M. Sanderson and J. Zobel. Information retrieval system evaluation: Effort, sensitivity, and reliability. In Proceedings of the Special Interest Group on Information Retrieval SIGIR’05, pages 162–169, Salvador, Brazil, August 15-19 2005. ACM. [pdf]
This paper discuss the way other researcher comments their results on the effectiveness of Information Retrieval systems. Effectiveness, in this context, is computed by measuring the ability of systems to find relevant documents. Statistical significance tests like the t-test and the Wilcoxon are commonly used. These tests are based on a series of assumptions: namely that the values being tested are distributed symmetrically and normally, and that are a random sample of the population. Additionally, the tests produce type I and type II errors. A type I is a false positive with an incidence of 1 every 20 tests at p-value of 0.05. A type II is a false negative with an unknown incidence.
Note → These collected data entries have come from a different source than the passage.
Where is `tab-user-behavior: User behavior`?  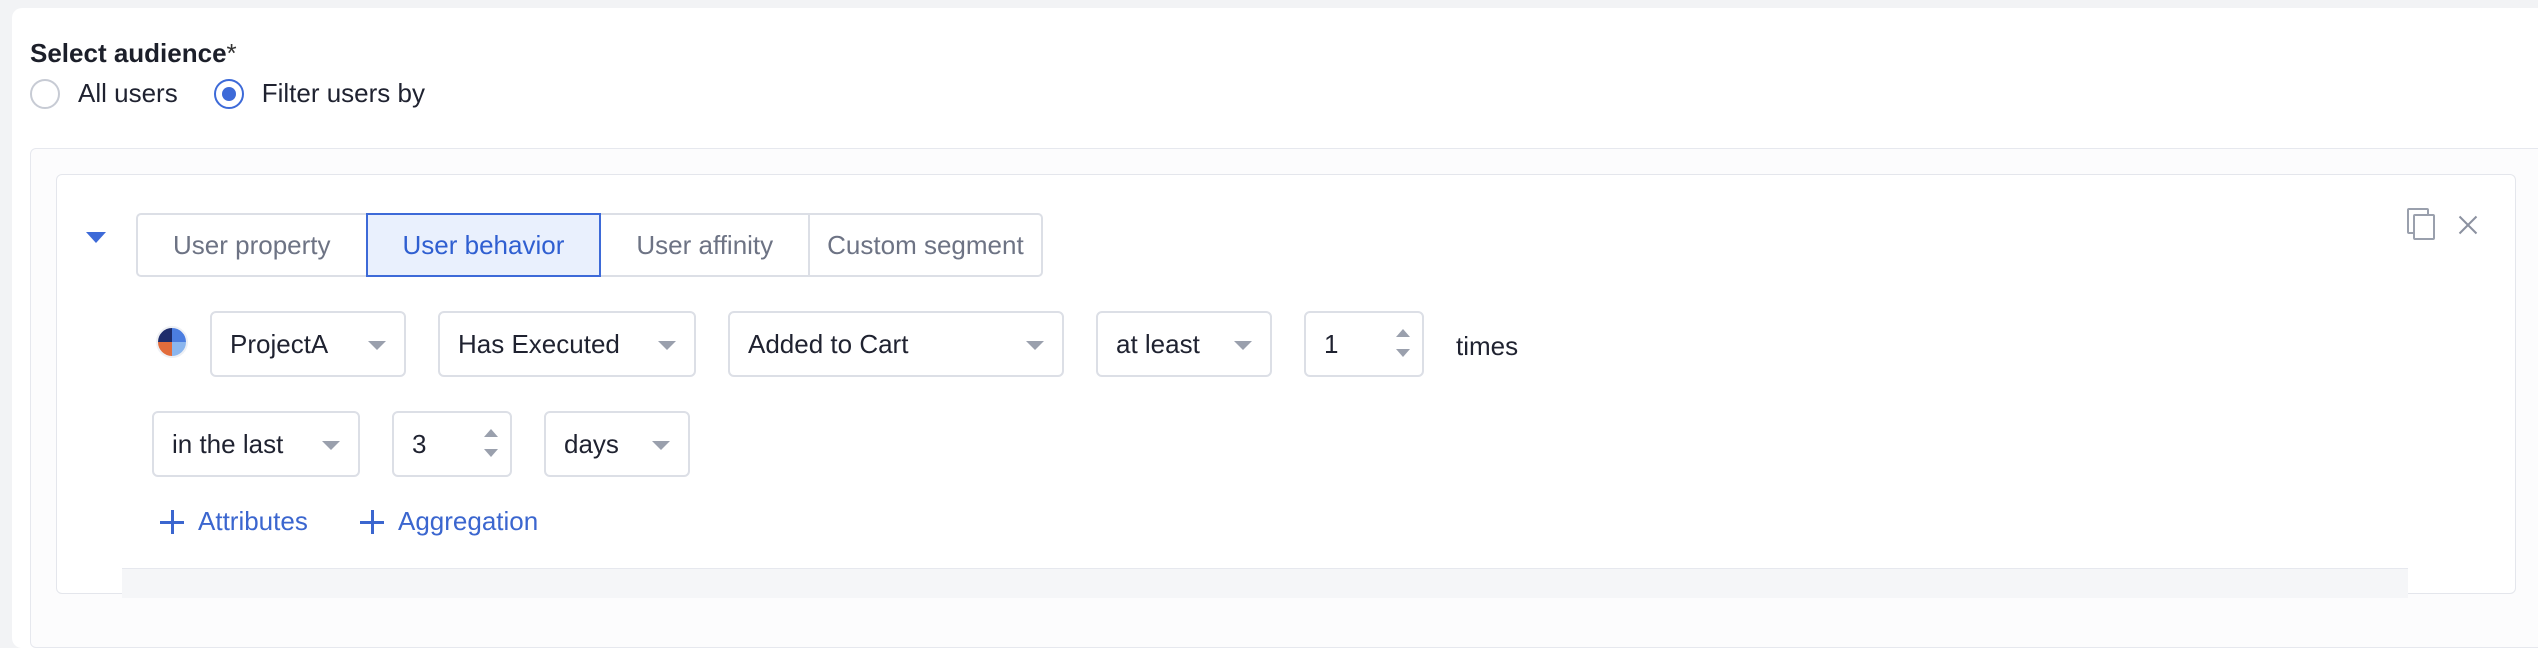 tab-user-behavior: User behavior is located at coordinates (484, 245).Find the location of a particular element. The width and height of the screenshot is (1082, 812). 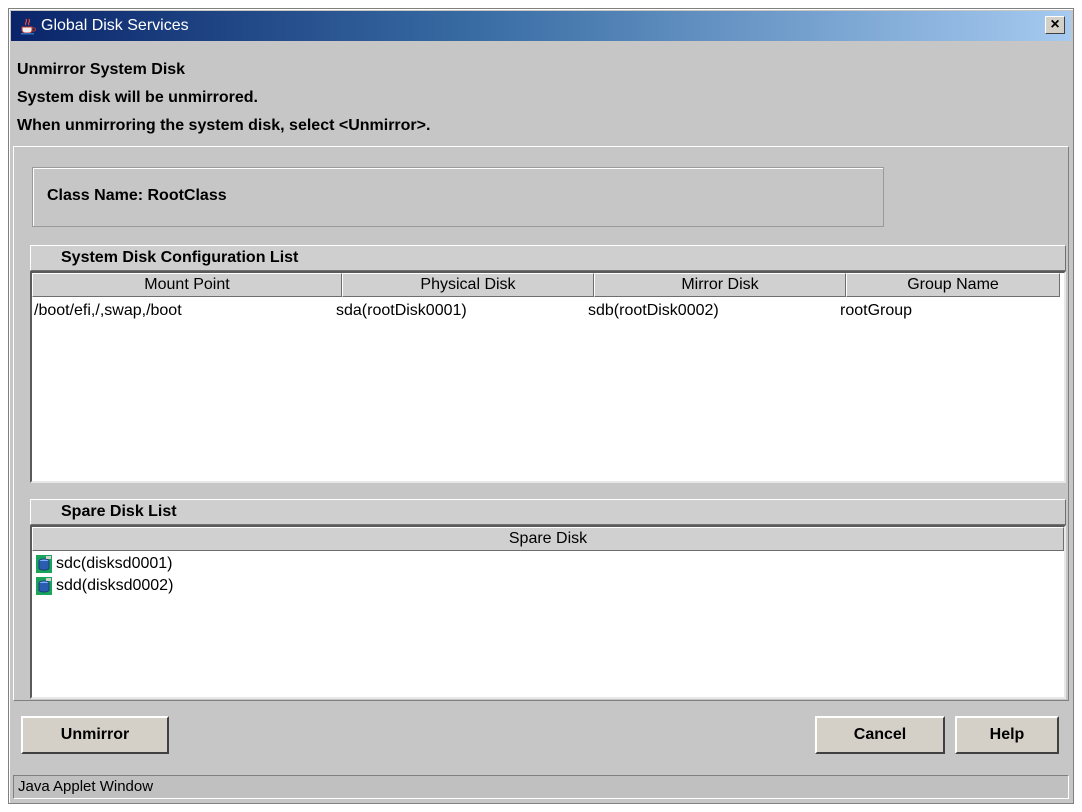

mount-point-cell: /boot/efi,/,swap,/boot is located at coordinates (108, 310).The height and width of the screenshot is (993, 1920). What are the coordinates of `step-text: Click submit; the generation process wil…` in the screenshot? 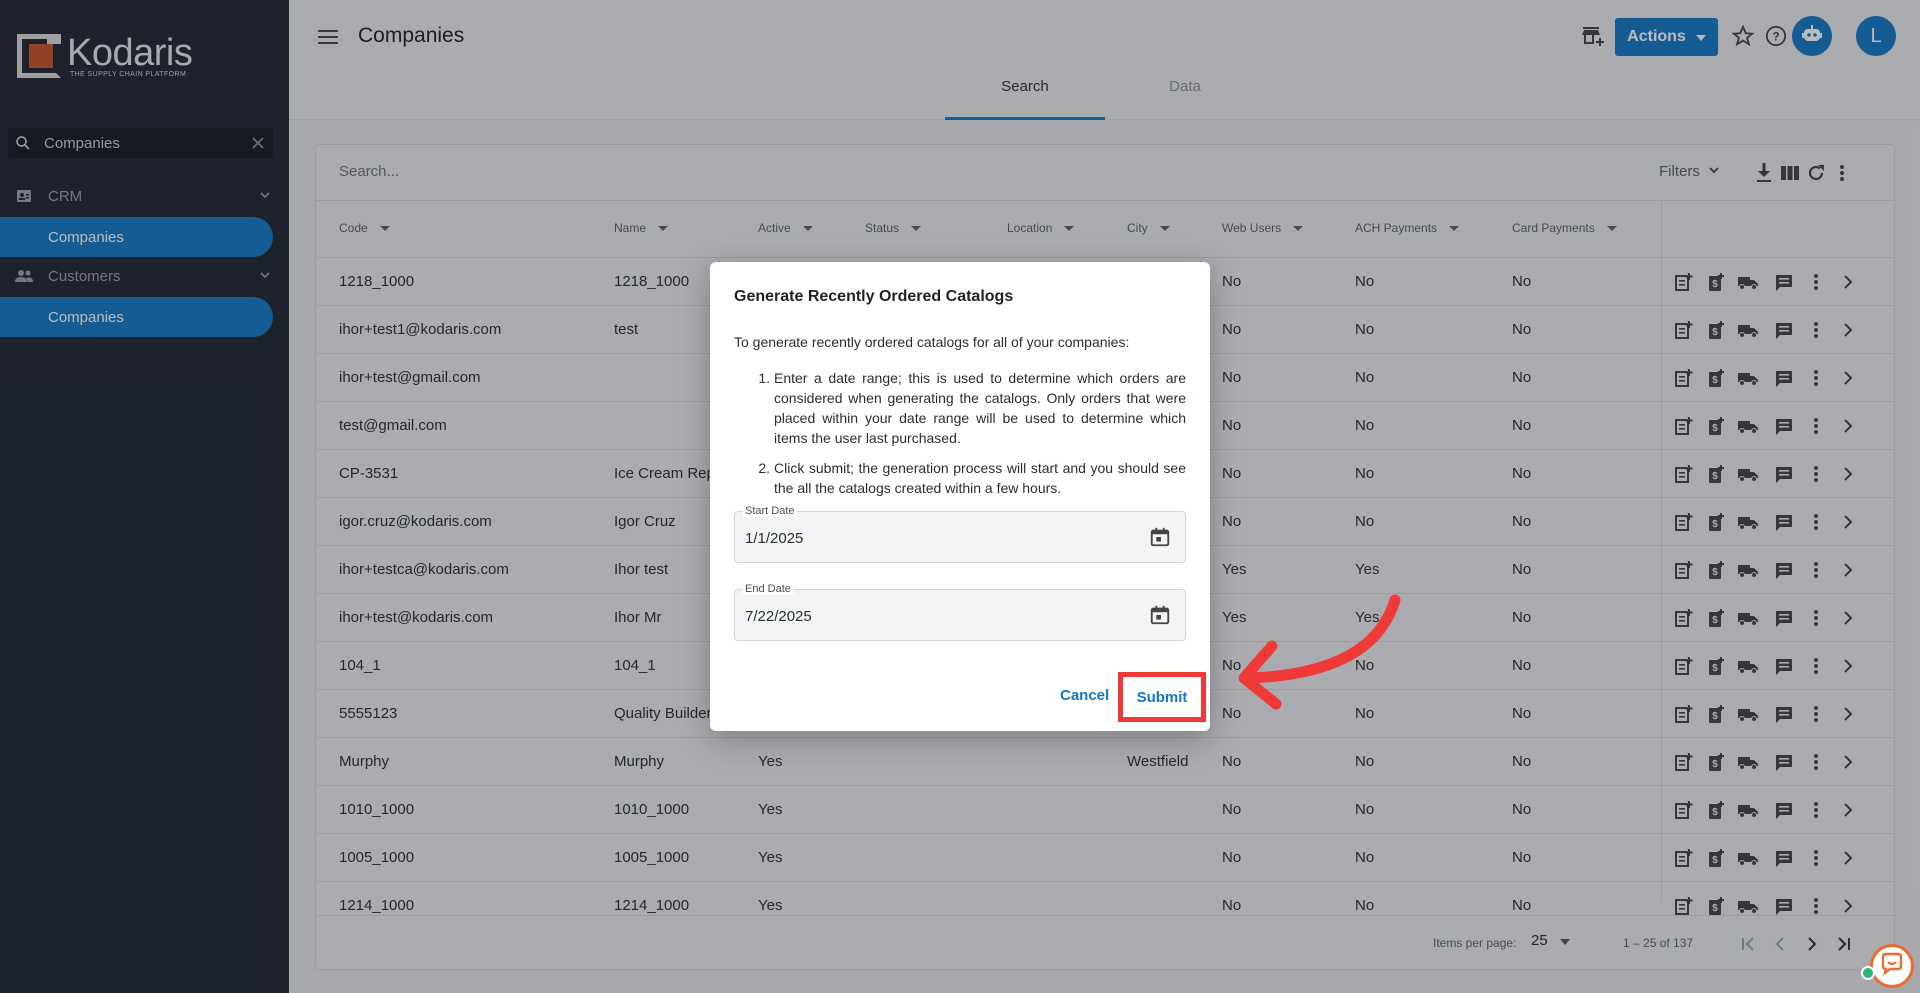 It's located at (980, 478).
The results computed by the authors show that if significance tests are omitted or if the improvements are small, results are not reliable. Some conclusions sets a teting methodology:
1- they found the t-test more reliable than the the alternatives, based on the false-positive rate of 5%;
2- another criteria found is that the Mean Average Precision (MAP) difference between the tests should be bigger or equal to 20% with a positive significance test in order to demonstrate positive results for the tested IR engines;
3- for small topic set sizes (<25) observing statistical significance does not guarantee that a result will be repeatable in other sets of topics.